*Problems and tasks*
1) In the letters to the editor, which magazine published the Elizabeth Mauro article?
2) Extend the letters to the editor past their final line.

*Document passage*
So, let’s stop the charade, and expose the emperor. He has no clothes, and neither do his minions, including those prolife leaders who cannot and will not scrutinize the Republican shell game, even if their lives depended on it.

Judie Brown, President

American Life League Inc.

Stafford, Virginia

Why, Yes, Let's Kill Two Birds With One Stone

In your New Oxford Note “Now They Tell You! (Part III)” (Jul.-Aug.), you cited statements written by Elizabeth Mauro in Crisis magazine that led me to find her article and read it for myself.

Her article was an irrational mess. Your criticism of it was right on the mark.

I was amused by her dire forecast that overturning Roe v. Wade might lead to a schism in the Catholic Church: “We must anticipate what might come from overturning a law before hearts and minds have been made ready…such a move could lead to a full-blown schism within our own Church.” You see, if Roe v. Wade is overturned, millions of pro-abortion Catholics will renounce the authority of Rome. Why, they’ll leave the Church and form their own church. Oh, no!

But why should such a schism be seen as a calamity? How can any sensible person who calls herself a Catholic attempt to justify the continuance of one of the greatest moral outrages in history on the grounds that it may provoke the inveterate enemies of Jesus and Mary to excommunicate themselves from the bosom of the Church?

From my point of view, this would be like killing two birds with one stone.

George E. Rocchio

Major, USMCR (Ret.)

*Information supplied*
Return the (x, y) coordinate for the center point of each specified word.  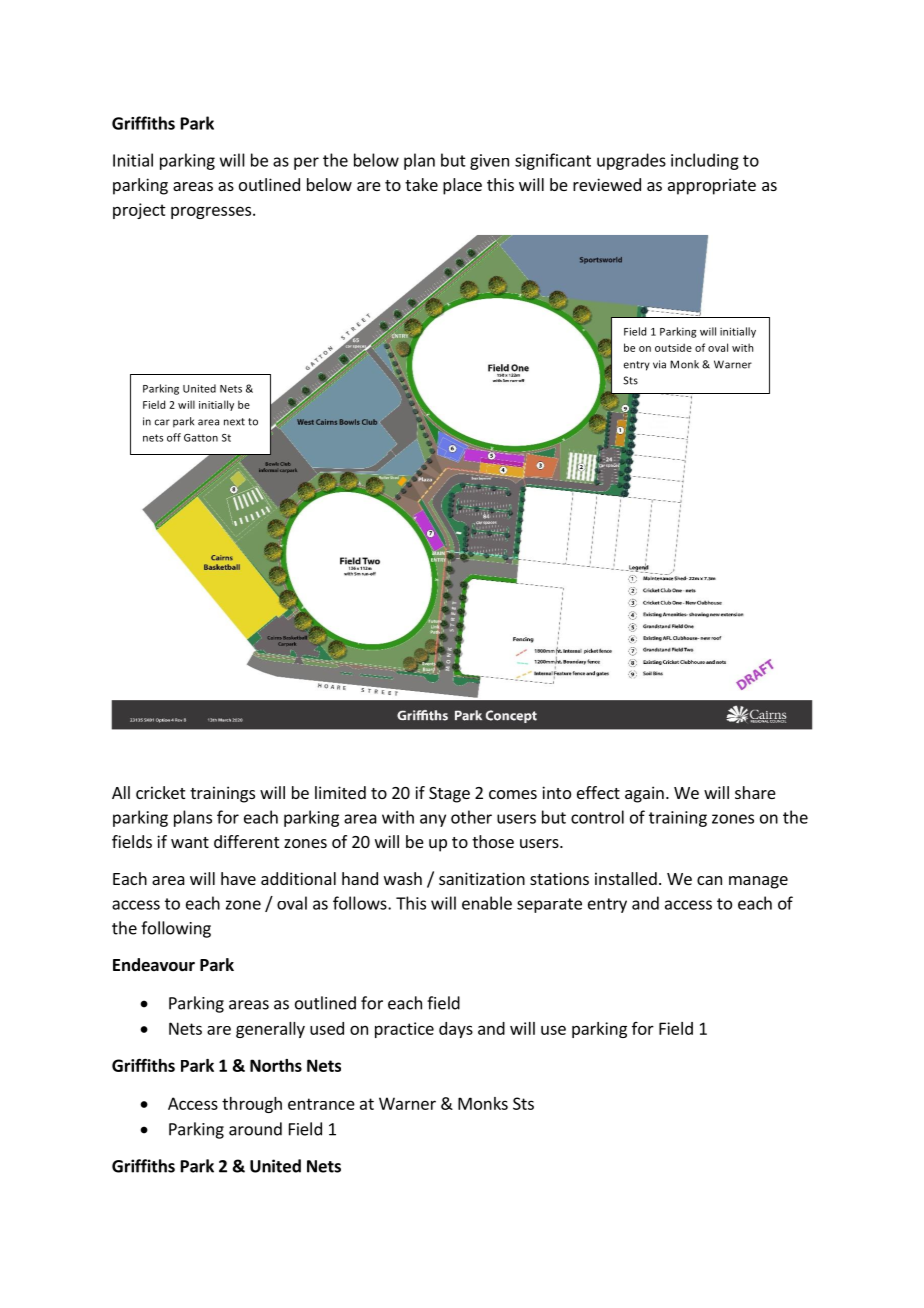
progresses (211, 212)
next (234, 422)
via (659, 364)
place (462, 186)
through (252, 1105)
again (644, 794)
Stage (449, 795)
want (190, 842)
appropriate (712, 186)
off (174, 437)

==

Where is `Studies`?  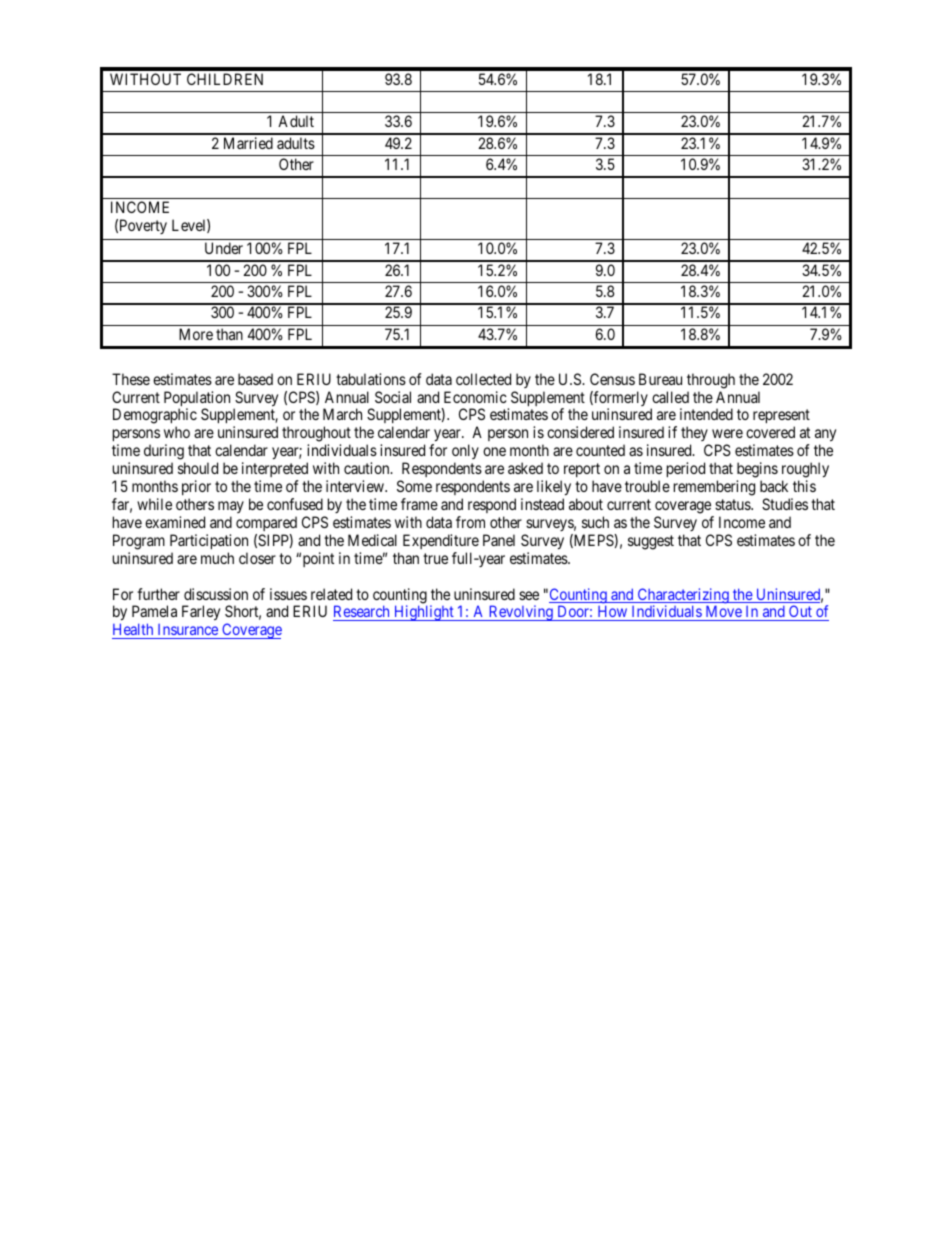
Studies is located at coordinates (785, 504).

...

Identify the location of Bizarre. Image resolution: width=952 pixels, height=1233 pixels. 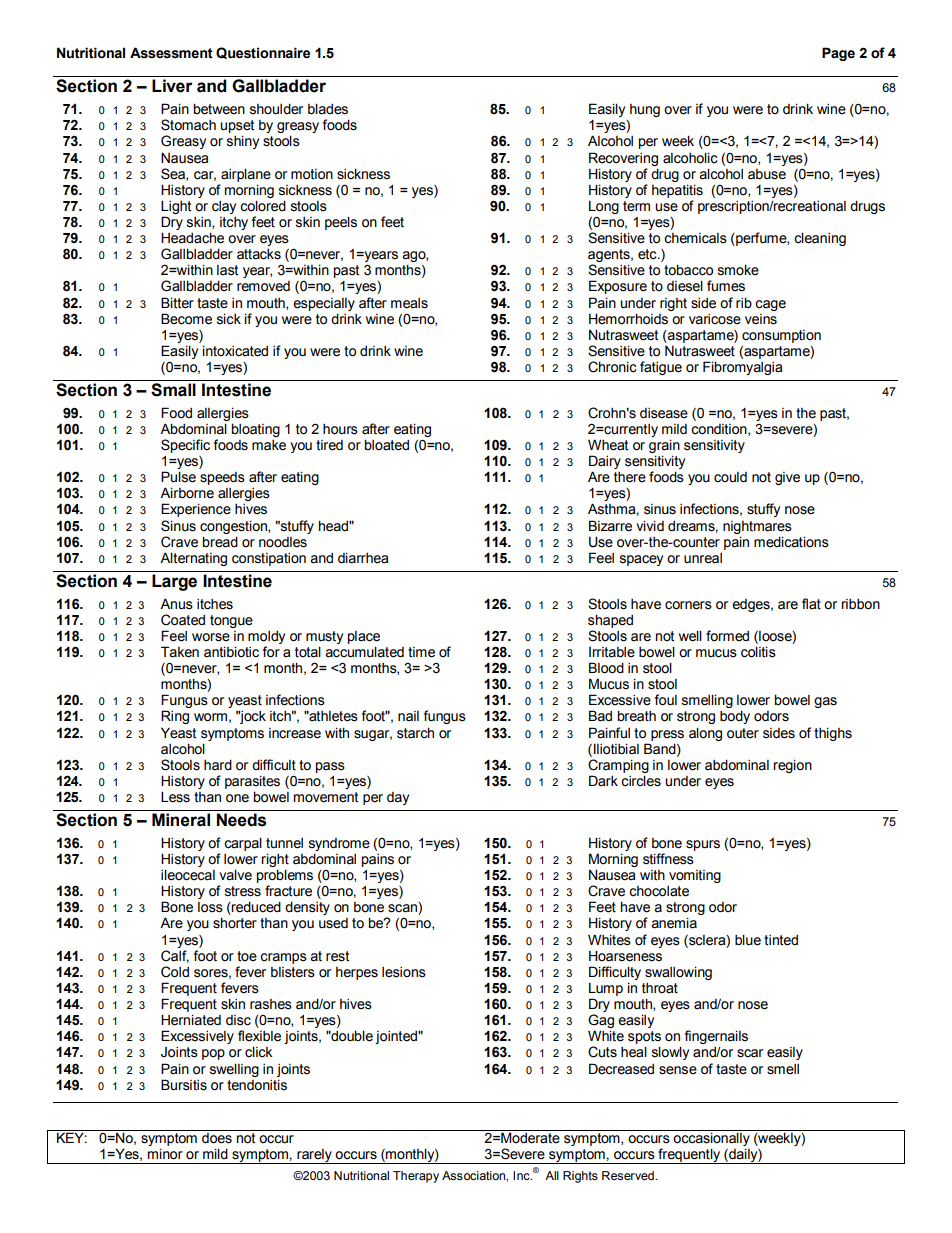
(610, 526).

*Solved problems*
1) Crisis magazine

2)
North Providence, Rhode Island

Changing Hearts

In your July-August New Oxford Note “Now They Tell You! (Part III),” you’re right in criticizing Elizabeth Mauro in Crisis magazine for worrying about any negative impacts from overturning Roe v. Wade. Her concern over a “full-blown schism” within the Catholic Church seems absurd, as does her concern alleging that overturning Roe “could substantially damage the cultural and political health of the nation as a whole.” But you defend Ann Coulter’s criticism of President Bush for saying, “We need, most of all, to change hearts,” when Coulter believes that that part of the debate (changing hearts on the abortion issue) is over, and that therefore the major job ahead is changing the law.

I disagree with Coulter in claiming that the battle for hearts on abortion is over. While most Americans don’t support unlimited access to abortion, a majority still oppose outlawing abortion during the first trimester, when most abortions are performed. I believe there still remains a major battle for the hearts and minds of Americans, a battle that would be greatly advanced if we had parental choice in education. Public schools (K-12) and colleges are still strongly biased in a “pro-choice” direction. We have not yet, in my view, won this battle.

Frank J. Russo Jr.

Lenoir-Rhyne College

Port Washington, New York


When Roe v. Wade made abortion-on-demand legal nationwide in 1973, the American people most certainly were unwilling to see abortion legalized in any trimester. But, you see, the law is itself a teacher and it “changed hearts” in a negative way, so now, as you say, a majority “oppose outlawing abortion during the first trimester, when most abortions are performed.” If we wait for hearts to change, we could wait forever, because, given the sexual revolution, Americans need abortion, just in case.

Overturn Roe and you’ll see hearts change, especially because the sexual revolution depends on abortion. And overruling Roe — which would return abortion to the states — could be a big step toward an amendment to the U.S. Constitution that would prohibit abortion nationwide.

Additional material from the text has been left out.